Le 20 mars à 11H30, j’étais à la maison, sur la terrasse avec beaucoup de gens. J’ai entendu sur une radio privée que Diouf a appelé Wade. Immédiatement, j’ai dit Al Hamdoulilahi ! C’est ainsi que j’ai pris mon téléphone pour appeler Diouf et je lui ai dit que j’avais entendu la nouvelle et qu’il avait très bien fait. Diouf était très serein. Avant de terminer, il m’a beaucoup remercié. C’est ensuite que j’ai appelé le Président Wade qui venait d’être élu, même si ce n’était pas encore proclamé officiellement. Je l’ai félicité très chaleureusement. Sur ce, il m’a dit : « on se verra plus tard ». Voilà ce que j’ai vécu entre le 19 et le 20 mars. J’ai poussé un grand soupir parce que le pays venait de franchir, dans la paix, une étape historique fondamentale. Je savais bien que Wade pouvait gagner, qu’il allait même gagner. Je le savais bien, mais cela ne m’a pas empêché, le 14 mars, d’appeler à voter Diouf, parce qu’il a accepté mon programme.
« Mon soutien à Diouf ? : un acte de folie philosophique »

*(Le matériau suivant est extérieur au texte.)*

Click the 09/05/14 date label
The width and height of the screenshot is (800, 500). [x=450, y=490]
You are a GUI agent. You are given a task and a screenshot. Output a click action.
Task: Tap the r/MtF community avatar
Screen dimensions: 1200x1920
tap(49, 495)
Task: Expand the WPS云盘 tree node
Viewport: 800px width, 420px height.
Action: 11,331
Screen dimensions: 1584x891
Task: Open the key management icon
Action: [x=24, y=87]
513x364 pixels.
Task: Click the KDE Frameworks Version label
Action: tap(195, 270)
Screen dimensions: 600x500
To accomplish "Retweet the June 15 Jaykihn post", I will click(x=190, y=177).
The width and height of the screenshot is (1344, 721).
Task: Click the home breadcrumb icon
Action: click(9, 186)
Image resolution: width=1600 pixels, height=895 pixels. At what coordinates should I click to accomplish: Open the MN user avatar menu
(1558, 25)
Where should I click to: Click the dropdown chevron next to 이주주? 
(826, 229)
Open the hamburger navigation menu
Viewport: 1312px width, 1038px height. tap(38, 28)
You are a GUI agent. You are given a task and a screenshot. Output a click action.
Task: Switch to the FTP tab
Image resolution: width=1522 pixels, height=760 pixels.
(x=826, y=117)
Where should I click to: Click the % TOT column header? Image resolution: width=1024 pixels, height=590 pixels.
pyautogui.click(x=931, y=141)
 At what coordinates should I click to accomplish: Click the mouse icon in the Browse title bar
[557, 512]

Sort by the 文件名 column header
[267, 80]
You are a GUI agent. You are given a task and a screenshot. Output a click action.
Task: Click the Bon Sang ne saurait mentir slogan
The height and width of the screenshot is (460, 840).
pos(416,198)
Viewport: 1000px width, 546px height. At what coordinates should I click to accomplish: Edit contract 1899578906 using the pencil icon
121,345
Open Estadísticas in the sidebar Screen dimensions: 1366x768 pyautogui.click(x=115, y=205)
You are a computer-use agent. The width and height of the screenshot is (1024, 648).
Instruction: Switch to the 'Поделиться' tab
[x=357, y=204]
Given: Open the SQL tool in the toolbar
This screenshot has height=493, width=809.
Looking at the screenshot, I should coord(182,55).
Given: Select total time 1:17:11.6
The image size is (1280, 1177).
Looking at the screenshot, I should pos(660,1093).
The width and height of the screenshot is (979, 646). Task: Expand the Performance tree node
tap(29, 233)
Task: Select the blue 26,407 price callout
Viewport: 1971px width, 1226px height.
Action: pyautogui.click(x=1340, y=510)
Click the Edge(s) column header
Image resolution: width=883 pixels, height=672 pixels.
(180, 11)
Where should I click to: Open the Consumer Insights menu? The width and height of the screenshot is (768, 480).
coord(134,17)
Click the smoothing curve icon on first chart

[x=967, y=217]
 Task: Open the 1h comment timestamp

Objectivement, j’étais conscient que Diouf pouvait perdre. Même s’il avait gagné, il ne pourrait pas gouverner, et pourtant je l’ai soutenu mordicus, contre vents et marées. C’est ce que j’appelle un acte de folie philosophique. Les gens n’ont rien compris. L’histoire est pleine d’enseignement, ce n’est pas la peine d’aller plus loin. Je ne me suis jamais inquiété pour mon avenir politique parce qu’il est entre les mains de Dieu. Un homme politique doit poser des actes de courage. Ma femme m’a beaucoup encouragé, non pas pour soutenir Diouf. Elle était même contre Diouf, elle m’avait demandé d’appeler à voter Wade, je n’ai jamais dit oui, parce que j’avais un programme et Diouf avait accepté de le prendre en charge. Mon avenir étant entre les mains de Dieu, j’étais très solide moralement. Je n’ai jamais eu peur de ce que j’ai fait. C’est le 20 mars que j’ai commencé, vraiment, à respirer, car je me demandais si autour de Diouf, il n’y aurait pas des extrémistes qui le pousseraient à commettre l’irréparable. Connaissant Abdou Diouf et son sens élevé de la République, je me suis dit qu’il ne commettra pas d’acte de nature à faire basculer le pays dans le chaos. En effet, il ne l’a pas fait.
OUSMANE MASSECK NDIAYE
« Omar Sarr et moi étions seuls contre tous… »
« C’est un sentiment de fierté et de satisfaction d’avoir appartenu à un parti et d’avoir cru en un homme pendant plusieurs décennies, épousé ses idées et être arrivé au bout de notre lutte en portant cet homme à la tête du pays. Sentiment de satisfaction, parce que j’étais responsable du parti à Saint-Louis, avec mon frère Omar Sarr et malgré toutes les difficultés, les menaces du Pouvoir, nous avons su tenir la barre dans notre région et gagner largement alors que nous deux, nous étions seuls contre tous. C’est le 19 mars qu’on a compris que nous avons une lourde responsabilité : poursuivre derrière Wade le travail commencé. Aujourd’hui, nous ne nous sommes pas trompé sur l’homme puisque beaucoup de Sénégalais apprécient son travail, ses réalisations dans les domaines, des infrastructures de l’Education, de la Santé et c’est cela la base de la lutte contre la pauvreté. C’est pourquoi, en célébrant les dix ans d’alternance, nous ne pouvons qu’être fier du Président pour tout cela ».